(Materials provided Opens)

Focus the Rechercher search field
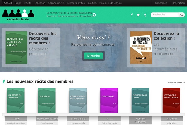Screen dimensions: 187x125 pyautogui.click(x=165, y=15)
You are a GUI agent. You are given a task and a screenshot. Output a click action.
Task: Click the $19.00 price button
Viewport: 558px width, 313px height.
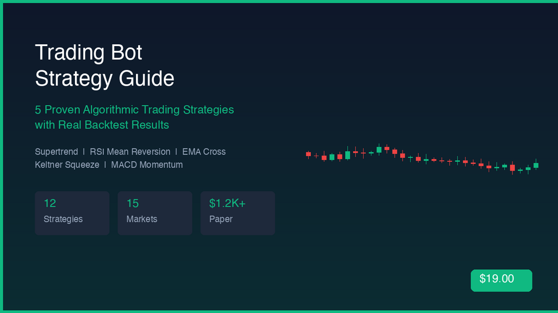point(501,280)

(Materials provided Closes)
(Materials provided Opens)

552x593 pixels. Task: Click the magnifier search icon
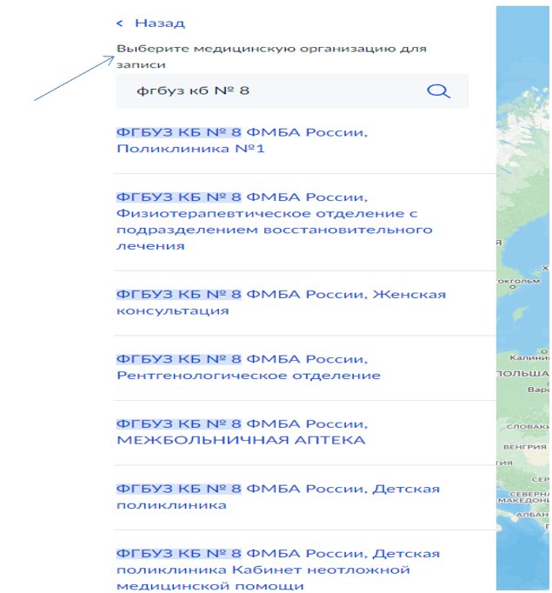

(Materials provided Closes)

→ **Task objective**
In the entries above, find the line with "Focus the Rechercher search field" and the line with "Task: Click the $19.00 price button". Return exactly those lines and all the ones between them, pictures excluded.

→ **Reply**
Focus the Rechercher search field
Screen dimensions: 187x125 pyautogui.click(x=165, y=15)
You are a GUI agent. You are given a task and a screenshot. Output a click action.
Task: Click the $19.00 price button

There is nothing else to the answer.